#### Data records
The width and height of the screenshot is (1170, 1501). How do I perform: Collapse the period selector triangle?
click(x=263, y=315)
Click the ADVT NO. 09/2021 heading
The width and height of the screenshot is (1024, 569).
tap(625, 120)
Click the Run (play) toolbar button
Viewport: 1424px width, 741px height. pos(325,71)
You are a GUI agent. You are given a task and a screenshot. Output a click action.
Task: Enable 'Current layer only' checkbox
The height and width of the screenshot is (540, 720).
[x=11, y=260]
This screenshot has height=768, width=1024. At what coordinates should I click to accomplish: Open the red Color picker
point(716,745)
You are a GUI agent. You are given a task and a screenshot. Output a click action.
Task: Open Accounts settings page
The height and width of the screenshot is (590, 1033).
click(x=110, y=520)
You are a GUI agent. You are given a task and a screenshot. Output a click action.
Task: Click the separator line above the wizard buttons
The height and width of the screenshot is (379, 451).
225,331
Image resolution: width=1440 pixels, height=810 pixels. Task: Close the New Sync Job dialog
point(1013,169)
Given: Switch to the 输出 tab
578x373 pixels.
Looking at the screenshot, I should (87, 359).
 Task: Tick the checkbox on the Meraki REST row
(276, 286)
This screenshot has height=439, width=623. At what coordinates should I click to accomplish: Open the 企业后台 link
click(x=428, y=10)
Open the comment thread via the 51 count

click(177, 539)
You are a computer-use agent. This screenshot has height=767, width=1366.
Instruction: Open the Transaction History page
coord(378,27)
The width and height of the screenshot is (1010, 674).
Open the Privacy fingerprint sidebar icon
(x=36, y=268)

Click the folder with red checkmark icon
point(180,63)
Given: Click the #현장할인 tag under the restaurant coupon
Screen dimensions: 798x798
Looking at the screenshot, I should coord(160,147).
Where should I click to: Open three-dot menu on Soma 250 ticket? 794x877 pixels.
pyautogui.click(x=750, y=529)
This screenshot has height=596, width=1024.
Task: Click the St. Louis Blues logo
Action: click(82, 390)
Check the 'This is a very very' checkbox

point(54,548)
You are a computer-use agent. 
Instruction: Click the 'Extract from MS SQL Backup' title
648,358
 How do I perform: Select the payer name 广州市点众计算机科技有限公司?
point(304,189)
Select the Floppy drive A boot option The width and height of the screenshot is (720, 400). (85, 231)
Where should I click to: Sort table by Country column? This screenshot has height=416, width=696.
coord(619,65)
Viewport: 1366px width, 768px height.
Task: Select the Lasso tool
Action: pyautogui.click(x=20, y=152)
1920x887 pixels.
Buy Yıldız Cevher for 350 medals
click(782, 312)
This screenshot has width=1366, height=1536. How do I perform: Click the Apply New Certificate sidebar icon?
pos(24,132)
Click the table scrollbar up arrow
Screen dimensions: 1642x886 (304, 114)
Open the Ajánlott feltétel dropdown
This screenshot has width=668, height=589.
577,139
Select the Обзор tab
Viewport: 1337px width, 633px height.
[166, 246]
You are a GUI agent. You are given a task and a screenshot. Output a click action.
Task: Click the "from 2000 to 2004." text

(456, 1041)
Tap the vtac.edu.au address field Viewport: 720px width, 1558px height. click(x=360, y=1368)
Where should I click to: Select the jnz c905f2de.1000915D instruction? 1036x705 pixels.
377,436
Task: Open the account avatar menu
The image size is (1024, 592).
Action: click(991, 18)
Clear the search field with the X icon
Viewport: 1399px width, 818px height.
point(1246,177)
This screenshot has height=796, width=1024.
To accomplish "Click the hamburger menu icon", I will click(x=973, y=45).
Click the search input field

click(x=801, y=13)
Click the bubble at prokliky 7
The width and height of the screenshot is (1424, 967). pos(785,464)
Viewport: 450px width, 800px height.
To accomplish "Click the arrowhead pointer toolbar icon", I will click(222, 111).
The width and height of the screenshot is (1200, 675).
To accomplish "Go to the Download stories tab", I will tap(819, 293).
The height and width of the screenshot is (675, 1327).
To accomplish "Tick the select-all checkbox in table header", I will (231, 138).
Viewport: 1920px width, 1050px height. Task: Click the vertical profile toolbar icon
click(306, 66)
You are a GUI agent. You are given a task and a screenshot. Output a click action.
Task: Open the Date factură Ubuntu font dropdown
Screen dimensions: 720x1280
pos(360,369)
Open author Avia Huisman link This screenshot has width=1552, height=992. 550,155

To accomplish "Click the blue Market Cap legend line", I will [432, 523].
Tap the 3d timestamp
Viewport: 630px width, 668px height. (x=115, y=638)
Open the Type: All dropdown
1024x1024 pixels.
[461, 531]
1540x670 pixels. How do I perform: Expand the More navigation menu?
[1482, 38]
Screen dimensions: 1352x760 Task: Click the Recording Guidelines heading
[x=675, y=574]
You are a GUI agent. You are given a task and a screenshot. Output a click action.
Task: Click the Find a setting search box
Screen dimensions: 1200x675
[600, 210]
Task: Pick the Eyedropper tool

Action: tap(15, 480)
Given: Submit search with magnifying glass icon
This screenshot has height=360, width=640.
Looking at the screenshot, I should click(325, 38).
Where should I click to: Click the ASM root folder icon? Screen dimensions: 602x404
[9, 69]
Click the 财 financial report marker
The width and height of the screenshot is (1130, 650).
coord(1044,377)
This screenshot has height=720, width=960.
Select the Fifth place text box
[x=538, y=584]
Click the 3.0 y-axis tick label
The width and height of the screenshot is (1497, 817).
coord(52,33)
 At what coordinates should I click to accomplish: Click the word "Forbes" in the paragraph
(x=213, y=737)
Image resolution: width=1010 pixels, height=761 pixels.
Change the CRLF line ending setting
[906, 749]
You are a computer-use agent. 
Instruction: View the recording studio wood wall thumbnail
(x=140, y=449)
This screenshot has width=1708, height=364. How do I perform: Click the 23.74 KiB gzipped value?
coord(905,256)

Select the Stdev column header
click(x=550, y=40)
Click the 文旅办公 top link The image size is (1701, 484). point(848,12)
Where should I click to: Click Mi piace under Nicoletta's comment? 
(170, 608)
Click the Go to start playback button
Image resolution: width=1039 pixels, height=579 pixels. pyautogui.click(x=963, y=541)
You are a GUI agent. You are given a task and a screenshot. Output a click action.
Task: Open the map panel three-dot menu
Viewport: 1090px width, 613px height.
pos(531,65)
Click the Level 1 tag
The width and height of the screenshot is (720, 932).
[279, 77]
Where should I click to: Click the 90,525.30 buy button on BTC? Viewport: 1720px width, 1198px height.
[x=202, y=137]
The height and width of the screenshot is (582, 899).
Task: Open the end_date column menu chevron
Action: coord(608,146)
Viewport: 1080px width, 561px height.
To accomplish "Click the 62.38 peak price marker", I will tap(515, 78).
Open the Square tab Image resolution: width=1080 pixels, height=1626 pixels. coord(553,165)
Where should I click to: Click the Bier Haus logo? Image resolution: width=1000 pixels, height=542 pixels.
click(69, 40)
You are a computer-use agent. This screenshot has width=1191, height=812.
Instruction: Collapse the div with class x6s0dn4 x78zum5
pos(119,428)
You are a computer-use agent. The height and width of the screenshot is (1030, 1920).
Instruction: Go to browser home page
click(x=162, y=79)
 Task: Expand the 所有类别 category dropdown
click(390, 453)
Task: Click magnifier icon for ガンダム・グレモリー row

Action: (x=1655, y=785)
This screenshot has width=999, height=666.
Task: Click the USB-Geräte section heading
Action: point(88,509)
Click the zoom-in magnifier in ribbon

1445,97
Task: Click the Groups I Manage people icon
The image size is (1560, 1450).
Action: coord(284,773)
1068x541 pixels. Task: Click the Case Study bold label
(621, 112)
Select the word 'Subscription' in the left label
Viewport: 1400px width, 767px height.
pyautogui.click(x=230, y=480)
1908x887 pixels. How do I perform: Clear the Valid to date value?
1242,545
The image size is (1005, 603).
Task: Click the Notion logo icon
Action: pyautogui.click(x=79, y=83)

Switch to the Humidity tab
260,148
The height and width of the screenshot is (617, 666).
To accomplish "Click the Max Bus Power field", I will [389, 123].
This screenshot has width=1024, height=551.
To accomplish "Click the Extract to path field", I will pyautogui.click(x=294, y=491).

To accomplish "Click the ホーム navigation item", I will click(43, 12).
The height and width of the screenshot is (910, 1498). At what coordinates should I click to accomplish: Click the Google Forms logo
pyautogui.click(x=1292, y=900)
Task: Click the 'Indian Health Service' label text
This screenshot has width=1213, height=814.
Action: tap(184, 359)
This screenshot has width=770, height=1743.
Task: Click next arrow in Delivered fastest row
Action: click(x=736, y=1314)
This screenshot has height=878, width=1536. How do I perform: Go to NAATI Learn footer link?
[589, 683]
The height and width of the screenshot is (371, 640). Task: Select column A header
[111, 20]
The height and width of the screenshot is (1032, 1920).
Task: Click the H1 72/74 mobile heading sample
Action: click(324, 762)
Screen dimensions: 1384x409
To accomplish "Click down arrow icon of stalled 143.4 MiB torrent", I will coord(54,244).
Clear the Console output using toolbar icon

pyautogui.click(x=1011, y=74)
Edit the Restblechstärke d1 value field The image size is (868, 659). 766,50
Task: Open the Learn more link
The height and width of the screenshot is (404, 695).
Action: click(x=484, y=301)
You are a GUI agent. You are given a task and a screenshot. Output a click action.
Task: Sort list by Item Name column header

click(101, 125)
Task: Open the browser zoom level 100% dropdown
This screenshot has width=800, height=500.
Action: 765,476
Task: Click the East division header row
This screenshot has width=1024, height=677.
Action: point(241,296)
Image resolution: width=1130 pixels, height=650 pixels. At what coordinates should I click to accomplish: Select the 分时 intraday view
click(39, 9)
########
All lines from the one with "Image resolution: width=1130" through the end of the data must be repeated exactly, and nothing else may be repeated.

Completed task
Image resolution: width=1130 pixels, height=650 pixels. At what coordinates should I click to accomplish: Select the 分时 intraday view
click(39, 9)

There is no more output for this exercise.